The True Irony of Replacing Jackson

Andrew Jackson was one of our most reprehensible Presidents in many respects.

He was most definitively a slave owner, at one time holding over 150 on his cotton plantation, the Hermitage, near Nashville. His hatred for Native Americans was deep and abiding ranging from the Battle of Horseshoe Bend to the Indian Removal Act (commonly know as the Trail of Tears). The Indian Removal Act was an affront to decency on several levels since it was also designed to secure land for slavery and promote the superiority of State’s Rights (though in fairness he did not support South Carolina’s secession threat in the Nullification Crisis over the Tariff of Abominations).

It’s also probably true that his wife Rachel was technically a bigamist, but it’s beyond a doubt that he was responsible for the adoption of the Jackass (yeah, it’s really not a Donkey and never was) as the symbol of the Democratic Party.

But what is really ironic about using his portrait on the $20 Bill is that he hated Banks, especially central Banks and by causing the failure of the Second Bank of the United States by removing Federal deposits, ushered in an age of hardly any regulation, rampant speculation, and corruption.
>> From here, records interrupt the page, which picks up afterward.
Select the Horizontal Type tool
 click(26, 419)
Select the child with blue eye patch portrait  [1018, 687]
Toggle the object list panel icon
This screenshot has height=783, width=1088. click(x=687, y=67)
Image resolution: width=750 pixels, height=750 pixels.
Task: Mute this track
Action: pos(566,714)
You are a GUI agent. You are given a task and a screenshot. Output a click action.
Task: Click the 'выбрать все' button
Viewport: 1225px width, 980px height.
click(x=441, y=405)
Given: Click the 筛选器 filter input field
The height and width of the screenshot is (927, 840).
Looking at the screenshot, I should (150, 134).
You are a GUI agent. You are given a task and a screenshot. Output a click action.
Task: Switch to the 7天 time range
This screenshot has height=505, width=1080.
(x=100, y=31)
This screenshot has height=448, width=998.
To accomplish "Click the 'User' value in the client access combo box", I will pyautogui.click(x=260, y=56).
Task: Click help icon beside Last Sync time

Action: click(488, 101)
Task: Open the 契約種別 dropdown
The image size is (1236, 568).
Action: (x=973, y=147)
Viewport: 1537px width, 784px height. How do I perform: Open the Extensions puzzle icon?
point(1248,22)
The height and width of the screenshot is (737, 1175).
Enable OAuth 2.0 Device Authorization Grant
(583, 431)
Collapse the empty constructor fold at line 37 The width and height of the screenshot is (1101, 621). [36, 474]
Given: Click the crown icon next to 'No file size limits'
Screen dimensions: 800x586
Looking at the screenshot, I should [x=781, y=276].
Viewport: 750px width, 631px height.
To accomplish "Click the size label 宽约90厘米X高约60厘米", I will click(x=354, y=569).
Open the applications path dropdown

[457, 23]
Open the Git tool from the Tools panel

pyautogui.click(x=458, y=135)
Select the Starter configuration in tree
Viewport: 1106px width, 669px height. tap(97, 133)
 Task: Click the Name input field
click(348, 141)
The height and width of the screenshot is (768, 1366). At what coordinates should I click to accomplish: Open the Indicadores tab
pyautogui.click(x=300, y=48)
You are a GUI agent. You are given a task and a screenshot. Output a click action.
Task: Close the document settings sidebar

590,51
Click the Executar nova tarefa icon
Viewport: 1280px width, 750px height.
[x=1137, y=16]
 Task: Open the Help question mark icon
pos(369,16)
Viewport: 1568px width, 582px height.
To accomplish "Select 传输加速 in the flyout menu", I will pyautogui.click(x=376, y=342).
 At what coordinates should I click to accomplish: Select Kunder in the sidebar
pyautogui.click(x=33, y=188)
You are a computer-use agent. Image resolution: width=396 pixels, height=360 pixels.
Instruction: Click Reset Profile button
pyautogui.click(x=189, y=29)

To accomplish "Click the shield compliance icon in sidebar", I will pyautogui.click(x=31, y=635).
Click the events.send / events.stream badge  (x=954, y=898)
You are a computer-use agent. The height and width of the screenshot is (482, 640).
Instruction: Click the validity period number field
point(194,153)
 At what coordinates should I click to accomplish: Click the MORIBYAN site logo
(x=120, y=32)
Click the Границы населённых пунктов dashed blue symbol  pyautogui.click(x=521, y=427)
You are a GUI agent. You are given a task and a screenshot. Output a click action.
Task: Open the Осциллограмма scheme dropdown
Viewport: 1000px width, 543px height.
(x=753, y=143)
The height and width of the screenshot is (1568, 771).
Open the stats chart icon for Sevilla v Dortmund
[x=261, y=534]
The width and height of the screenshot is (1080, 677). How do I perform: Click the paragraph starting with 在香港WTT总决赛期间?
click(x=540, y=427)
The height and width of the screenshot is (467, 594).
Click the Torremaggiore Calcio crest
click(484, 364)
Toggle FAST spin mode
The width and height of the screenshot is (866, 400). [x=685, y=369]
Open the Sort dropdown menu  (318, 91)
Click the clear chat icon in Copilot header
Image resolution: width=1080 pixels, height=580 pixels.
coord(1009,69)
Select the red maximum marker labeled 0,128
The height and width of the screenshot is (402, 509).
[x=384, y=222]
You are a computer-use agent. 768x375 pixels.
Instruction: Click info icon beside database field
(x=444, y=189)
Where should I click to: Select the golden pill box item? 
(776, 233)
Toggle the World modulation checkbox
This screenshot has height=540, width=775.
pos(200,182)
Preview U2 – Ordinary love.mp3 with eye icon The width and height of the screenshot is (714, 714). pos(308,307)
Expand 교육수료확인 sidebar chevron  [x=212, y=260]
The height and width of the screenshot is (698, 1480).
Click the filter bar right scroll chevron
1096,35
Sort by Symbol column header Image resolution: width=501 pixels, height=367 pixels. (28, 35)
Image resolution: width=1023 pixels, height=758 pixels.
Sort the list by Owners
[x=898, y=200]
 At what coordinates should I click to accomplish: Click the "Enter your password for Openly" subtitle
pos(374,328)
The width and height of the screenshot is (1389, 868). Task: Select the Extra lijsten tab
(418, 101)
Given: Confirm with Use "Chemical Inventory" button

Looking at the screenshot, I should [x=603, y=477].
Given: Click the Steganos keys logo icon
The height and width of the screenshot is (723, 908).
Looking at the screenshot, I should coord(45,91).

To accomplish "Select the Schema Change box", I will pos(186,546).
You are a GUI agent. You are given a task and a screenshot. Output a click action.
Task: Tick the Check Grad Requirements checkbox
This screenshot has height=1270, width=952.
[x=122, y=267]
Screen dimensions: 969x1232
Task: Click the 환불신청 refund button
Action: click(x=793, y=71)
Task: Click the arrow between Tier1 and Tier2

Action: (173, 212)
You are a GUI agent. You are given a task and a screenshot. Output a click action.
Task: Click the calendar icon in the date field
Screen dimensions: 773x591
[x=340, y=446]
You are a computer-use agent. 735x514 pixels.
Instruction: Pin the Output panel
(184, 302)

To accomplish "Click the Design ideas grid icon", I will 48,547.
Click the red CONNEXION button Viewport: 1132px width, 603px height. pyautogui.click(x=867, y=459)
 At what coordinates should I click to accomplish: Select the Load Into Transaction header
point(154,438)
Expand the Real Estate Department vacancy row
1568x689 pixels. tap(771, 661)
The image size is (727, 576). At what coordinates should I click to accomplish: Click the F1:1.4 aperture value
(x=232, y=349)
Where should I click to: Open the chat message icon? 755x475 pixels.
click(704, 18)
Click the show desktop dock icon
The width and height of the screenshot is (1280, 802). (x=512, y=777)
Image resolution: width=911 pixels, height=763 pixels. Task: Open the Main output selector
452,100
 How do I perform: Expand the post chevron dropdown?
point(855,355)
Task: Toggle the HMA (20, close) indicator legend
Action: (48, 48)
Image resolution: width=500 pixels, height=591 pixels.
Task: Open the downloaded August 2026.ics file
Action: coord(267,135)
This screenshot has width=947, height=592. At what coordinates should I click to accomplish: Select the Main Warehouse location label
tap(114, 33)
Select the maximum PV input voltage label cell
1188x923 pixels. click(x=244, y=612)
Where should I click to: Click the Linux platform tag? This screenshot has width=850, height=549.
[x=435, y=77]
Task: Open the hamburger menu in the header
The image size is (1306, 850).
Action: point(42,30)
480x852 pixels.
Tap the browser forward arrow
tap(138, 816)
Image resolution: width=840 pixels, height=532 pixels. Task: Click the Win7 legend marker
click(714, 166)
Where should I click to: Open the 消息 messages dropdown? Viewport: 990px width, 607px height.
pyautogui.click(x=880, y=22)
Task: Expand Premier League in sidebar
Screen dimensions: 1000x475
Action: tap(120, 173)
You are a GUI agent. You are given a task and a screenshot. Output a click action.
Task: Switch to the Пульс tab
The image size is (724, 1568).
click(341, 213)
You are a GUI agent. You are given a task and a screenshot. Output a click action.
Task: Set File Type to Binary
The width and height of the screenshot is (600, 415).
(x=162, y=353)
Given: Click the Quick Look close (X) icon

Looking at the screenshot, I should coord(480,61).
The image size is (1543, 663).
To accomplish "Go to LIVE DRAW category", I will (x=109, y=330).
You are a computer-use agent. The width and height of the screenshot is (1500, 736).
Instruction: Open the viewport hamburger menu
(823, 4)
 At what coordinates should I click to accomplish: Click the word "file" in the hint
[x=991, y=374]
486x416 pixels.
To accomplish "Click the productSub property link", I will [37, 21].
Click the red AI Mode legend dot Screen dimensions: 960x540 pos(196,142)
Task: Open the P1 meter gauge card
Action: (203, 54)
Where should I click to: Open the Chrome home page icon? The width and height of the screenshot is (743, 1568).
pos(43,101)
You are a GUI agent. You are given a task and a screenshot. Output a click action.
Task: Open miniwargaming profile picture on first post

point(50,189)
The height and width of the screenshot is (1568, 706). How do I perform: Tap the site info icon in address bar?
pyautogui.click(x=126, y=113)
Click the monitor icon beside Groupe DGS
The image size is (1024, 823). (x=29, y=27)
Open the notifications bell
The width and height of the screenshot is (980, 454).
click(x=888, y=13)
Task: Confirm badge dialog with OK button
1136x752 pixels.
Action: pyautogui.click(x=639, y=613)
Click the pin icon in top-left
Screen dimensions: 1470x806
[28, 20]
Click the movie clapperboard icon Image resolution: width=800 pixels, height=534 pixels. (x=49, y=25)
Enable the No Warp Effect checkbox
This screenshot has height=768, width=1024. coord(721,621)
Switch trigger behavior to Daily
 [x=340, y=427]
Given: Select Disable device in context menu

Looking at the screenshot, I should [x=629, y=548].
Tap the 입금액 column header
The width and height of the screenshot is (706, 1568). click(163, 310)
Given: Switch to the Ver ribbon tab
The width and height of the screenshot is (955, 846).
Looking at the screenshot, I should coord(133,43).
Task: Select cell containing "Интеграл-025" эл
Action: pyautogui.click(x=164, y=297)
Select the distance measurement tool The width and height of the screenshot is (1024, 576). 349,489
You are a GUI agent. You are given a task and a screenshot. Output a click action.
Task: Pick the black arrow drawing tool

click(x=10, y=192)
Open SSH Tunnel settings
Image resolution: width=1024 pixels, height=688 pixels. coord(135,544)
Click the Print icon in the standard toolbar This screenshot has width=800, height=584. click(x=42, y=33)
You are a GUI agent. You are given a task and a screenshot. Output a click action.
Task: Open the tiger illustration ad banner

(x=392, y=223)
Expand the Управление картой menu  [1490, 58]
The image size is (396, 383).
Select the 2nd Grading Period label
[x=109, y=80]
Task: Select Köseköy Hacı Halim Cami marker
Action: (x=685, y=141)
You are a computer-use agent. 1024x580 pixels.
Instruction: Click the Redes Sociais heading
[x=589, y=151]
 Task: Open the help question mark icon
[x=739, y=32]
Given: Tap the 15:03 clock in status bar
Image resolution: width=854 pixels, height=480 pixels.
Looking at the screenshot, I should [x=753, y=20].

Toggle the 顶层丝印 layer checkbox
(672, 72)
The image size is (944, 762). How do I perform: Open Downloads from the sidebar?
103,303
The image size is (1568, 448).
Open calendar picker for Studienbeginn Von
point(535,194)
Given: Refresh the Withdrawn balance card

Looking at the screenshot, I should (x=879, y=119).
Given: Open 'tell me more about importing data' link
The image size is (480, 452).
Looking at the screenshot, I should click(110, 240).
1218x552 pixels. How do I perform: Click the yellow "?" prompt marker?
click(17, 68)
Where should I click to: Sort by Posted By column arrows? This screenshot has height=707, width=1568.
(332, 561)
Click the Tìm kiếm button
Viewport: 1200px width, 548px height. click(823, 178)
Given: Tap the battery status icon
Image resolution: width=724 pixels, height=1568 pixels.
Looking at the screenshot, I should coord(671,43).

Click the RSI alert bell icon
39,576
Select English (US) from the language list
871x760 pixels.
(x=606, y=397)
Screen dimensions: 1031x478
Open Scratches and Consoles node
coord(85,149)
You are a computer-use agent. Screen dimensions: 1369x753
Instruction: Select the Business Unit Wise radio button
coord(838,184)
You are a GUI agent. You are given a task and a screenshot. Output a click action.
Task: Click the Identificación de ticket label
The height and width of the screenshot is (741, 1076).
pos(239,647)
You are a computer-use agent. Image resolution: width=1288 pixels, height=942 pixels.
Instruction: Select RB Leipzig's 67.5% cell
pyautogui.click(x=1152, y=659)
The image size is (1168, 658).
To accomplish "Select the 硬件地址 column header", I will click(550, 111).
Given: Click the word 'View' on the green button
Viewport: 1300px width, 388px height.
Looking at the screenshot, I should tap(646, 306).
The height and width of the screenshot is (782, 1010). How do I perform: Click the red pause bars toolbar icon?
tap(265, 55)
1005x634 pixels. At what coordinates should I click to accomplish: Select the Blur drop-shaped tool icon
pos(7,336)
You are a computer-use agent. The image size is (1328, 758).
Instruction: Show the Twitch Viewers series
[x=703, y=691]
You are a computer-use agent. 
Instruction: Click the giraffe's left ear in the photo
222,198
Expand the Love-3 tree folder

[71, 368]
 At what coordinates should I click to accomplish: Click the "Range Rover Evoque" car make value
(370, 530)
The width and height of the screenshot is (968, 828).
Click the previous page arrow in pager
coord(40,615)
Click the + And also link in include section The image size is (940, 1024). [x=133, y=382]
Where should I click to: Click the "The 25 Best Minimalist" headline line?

His solution, requiring Gold or Silver for land purchases, caused a liquidity crisis that crushed the U.S. economy for 5 years in the worst depression the nation had ever seen.

Indeed it led directly to his censure by the Senate.

In short Jackson was a horrible human being, a false populist who let his commercial cronies and political allies steal freely from the public treasury in addition to being an unapologetic racist and anti-Constitutional autocrat.

Good riddance to bad rubbish.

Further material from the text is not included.